The blame game, especially of foreigners, was a major pastime long before global warming advocacy showed up.
The suicides are caused by debt. The solution is to have the losses of farmers absorbed by the whole community. Modern agriculture should not be denied to poor farmers just because they might have a total loss one year.
We all need food, and we all need to share in the risk of producing it. When things are good, they should pay a portion into the fund, and when things go bad they can draw from it for their necessary expenses until they can get the next crop in. It would operate much like a community bank. It is not capitalism, it is not socialism, it is not communism. It is simple and effective. Some social groups have done it for centuries.
Greg postulated:
“Expensive grain is putting whole families into debt to Monsanto for generations and starving them.”
Without knowing how farm credit has worked in India for centuries. It is village moneylenders who loan money to poor farmers. Today those are usually Brahmin supporters of the BJ Party of PM Modi. He will not want to squeeze them to treat their debtors better as a result. He may not be allowing easy competition with them from services reached by cellphones, either.
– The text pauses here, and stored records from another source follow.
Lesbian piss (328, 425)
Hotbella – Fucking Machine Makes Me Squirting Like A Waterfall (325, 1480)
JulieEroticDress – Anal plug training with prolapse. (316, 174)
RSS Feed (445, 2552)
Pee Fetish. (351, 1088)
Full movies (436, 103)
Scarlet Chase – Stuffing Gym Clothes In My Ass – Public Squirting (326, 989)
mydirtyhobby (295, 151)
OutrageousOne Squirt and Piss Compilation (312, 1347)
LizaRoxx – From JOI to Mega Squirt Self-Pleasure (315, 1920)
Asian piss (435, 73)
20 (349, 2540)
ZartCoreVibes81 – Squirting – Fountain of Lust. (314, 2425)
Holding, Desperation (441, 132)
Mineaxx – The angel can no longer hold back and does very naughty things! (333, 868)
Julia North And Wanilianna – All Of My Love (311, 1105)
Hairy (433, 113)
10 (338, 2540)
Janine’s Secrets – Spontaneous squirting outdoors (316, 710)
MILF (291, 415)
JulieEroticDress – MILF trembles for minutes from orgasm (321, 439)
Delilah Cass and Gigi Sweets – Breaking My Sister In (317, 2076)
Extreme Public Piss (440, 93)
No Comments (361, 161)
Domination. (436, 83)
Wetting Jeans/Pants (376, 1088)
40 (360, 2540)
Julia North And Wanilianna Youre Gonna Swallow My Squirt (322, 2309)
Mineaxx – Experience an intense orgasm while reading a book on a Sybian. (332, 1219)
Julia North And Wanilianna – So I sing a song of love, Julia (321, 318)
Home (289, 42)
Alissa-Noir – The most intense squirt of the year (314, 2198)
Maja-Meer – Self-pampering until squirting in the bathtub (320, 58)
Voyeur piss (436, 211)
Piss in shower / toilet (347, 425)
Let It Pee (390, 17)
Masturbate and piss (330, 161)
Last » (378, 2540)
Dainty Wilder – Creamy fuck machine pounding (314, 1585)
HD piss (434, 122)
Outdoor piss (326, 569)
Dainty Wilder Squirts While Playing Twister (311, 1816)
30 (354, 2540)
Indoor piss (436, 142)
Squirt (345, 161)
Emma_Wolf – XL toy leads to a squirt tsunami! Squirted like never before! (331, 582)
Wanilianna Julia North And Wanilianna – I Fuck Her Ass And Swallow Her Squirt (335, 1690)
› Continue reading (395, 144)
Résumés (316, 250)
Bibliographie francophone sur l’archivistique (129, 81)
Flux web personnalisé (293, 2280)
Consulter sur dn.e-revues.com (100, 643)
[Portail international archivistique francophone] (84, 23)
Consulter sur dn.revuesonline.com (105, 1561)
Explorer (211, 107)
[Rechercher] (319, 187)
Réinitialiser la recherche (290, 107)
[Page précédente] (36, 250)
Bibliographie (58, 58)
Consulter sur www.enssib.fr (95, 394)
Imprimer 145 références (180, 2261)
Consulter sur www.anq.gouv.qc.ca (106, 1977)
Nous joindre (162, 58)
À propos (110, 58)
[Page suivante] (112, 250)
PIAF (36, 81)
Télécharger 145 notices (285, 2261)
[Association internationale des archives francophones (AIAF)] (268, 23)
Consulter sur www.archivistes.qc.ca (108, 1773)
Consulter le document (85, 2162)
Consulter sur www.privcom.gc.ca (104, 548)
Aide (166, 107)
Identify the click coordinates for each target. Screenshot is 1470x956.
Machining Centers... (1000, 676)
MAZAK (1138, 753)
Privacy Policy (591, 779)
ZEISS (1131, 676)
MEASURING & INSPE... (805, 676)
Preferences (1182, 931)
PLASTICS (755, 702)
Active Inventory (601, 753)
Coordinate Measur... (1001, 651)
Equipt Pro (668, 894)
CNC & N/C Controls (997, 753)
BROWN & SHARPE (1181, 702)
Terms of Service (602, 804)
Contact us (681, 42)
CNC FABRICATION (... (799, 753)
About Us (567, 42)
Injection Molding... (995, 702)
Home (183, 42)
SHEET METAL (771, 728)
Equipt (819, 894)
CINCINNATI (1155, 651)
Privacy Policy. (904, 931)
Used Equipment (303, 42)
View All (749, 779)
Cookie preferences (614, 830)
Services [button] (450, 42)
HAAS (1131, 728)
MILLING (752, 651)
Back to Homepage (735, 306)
When loans cannot be repaid, even the whole value of the farm may not pay back what is owed. So, farmers may try to get their family out of debt by suicide once the farm is seized. The answer to this is not hating on Monsanto, but ensuring competition in both the sale of seed and the sale of loans to farmers by stimulating wider markets in these loans through cell services.
Once again, it is government, and those government favors at the root of a social evil, not the freedoms of action of innovators.
One fifth of world suicides in one fifth the world’s population. Who’d a thunk? Poverty and grief can do that. India is already stoking the coal to that problem.
Correlation does not prove causation. Good examples:- The number of people who drowned by falling into a pool correlates with the number of films Nicolas Cage starred in. The number of people who drowned by falling out of a fishing boat correlates with the marriage rate in Kentucky. The number of Japanese cars sold in the USA correlates with the number of suicides by crashing a car. Are Japanese cars really that bad that their owners commit suicide?
Farmers suicides in India relates to two basic issues, namely poor governance, low income from the agriculture. I presented a report to government on this few years back titled “Farmers Suicides: A brief Analysis”. The main reasons for farmers suicides related to high input cost technology, genetically modified seed, facilities, minimum support price, employment. I don’t want put the entire report here. Some of the salient features of these headlines are (1) High inputs [input costs] under highly variable weather both in terms of space and time lead to farmers suicides; (2) This is clear from the farmers’ suicides in these four states after 2005, where Bt-cotton was grown with steep increase in area [heavy private barrowings lead debt trap]; (3) government luke warm attitude in procurement [middlemen benefitted], stepmotherly treatment to storage-transport facilities, rapid decline of groundwater and poor quality power supply; (4) farmers are not getting minimum support price with politicians-bureaucrats joining hands with middlemen; (5) food processing and animal husbandry was neglected. All these are clearly discussed with facts and figures in my two books referred earlier [available on net free].
Dr. S. Jeevananda Reddy
Suicide is much more prevalent in first-world countries. The richer a population is, the more they commit suicide. Dr. Reddy’s analysis may correlate with this. More loans and more input costs to chase higher expected earnings, cause more risk and more stress. Also, government involvement, leading to a lack of control over outcome, possibly suddenly deleterious changes in outcome by changing regulations, leading to feeling the deck is stacked against the farmer and a feeling of hopelessness.
Poverty does not cause suicide. An increase in living standards with expectations of further increase and then seeing those hopes dashed can cause suicide.